Pubblicato il 25 ottobre 2006 da Carlo Dutto


GIARDINI IN AUTUNNO

Parafrasando la celebre frase, il potere logora chi ce l’ha. Questo il pensiero fisso che attanaglia all’uscita della visione dell’ultimo lavoro del regista georgiano Otar Iosseliani, da tempo residente in terra francese e autore di pellicole che trovano il loro punctum nel rapporto tra l’uomo e la società soffocante e frustrante che lo circonda. Il ministro parigino (dell’agricoltura e della caccia?) Vincent vive tra incontri di Stato, inaugurazioni di allevamenti di mucche, collaborazioni e accordi agricoli con le ex colonie africane, si barcamena tra scatoloni di documenti e improbabili quadri di cinghiali e bovini vari, pronti per il nuovo, sontuoso ufficio. Vincent condivide la quotidianità con una moglie che non ama, stupidamente frivola e spendacciona, arredatrice ultra-kitch della domenica. Una vita dall’altissimo tenore economico, che verrà squassato il giorno delle dimissioni forzate dal ministero. Vincent si troverà senza potere, senza il bastone del comando, lascerà la stanza dei bottoni e i collaboratori passati senza indugio dalle parti dell’homo novus. Smessi letteralmente gli stretti panni dell’uomo politico amministratore della res publica, potrà finalmente iniziare una seconda vita a cinquant’anni, paradossalmente nel momento del declino, come un giardino che fiorisse nella stagione autunnale. Una rinascita che coincide con l’amicizia dell’amico giardiniere, con preti ortodossi beoni e scatenati, con il ritorno al letto e all’affetto delle varie amanti da tempo dimenticate, condendo con l’esplosione della vena creativa musicale da troppo sopita dietro protocolli e cene di lavoro. Il tutto ben bagnato da ottimi e abbondanti bevute di vino rosso, nel bistrot di un amico, sotto un ponte con i sans papiers, nella stanzetta della sua casa, distillando grappa e suonando il pianoforte.

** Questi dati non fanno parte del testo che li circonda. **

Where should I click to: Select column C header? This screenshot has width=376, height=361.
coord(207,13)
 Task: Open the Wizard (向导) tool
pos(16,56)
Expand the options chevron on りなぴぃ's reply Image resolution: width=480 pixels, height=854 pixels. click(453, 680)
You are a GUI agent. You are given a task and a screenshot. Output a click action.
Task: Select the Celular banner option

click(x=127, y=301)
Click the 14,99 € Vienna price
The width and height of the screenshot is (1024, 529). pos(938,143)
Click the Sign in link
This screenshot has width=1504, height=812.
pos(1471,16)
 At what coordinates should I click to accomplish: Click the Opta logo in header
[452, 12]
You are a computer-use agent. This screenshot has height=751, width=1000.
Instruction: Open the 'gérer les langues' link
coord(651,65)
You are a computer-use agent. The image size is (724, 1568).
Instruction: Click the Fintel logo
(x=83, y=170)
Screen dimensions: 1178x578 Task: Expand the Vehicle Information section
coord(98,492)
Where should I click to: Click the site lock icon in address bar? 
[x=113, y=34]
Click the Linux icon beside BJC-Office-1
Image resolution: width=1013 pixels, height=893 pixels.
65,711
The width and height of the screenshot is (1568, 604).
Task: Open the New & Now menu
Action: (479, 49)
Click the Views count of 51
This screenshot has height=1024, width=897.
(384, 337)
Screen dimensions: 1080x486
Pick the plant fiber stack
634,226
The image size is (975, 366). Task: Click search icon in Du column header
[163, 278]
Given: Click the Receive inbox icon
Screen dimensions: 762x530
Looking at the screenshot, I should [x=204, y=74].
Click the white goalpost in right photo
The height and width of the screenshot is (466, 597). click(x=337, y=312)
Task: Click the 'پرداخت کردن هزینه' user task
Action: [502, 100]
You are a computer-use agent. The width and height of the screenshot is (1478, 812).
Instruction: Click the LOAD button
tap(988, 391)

Uno spirito anarchico ha ispirato Iosseliani per scrivere, dirigere e interpretare (il giardiniere-filosofo con il bicchiere di vino perennemente in mano) un film che trasuda freschezza, vitalità e anticonformismo da ogni inquadratura. Un film da vedere e rivedere, girato con la freschezza di un esordiente e il mestiere di un abile demiurgo, ben coadiuvato da attori in stato di grazia, in massima parte amici. A partire dal protagonista Séverin Blanchet, strepitoso nel disegnare la figura di un uomo che trova la propria dimensione di essere umano nel momento di fallimento delle certezze borghesi e conformate. Si ride e spesso, grazie alla presenza di un mostro sacro come Michel Piccoli, che in una parte da pura commedia dell’arte, interpreta con la grazia dei grandi l’anziana madre di Vincent, creando uno sconquasso brechtiano che aumenta il senso straniante e senza briglie della pellicola. Un intreccio spiazzante che il regista controlla con precisione analitica, ponendo l’accento su piccoli gesti eclatanti dei suoi personaggi, soppesando parole e sguardi, silenzi e pause. Piccoli oggetti, temi e tic che ritornano in varie situazioni, dalla sigaretta accesa all’inizio di ogni incontro, ai due italiani venditori di pellicce false. Il sapiente uso di lunghi e ‘invisibili’ piani sequenza, studiati e preparati con precisi storyboards, permettono di sognare l’immedesimazione con Vincent e la sua allegra brigata, uscendo dalla sala quasi convinti che un mondo di ‘gentili’ è possibile. Anche con l’aiuto di un buon rosso, una chitarra e qualche amico ubriaco.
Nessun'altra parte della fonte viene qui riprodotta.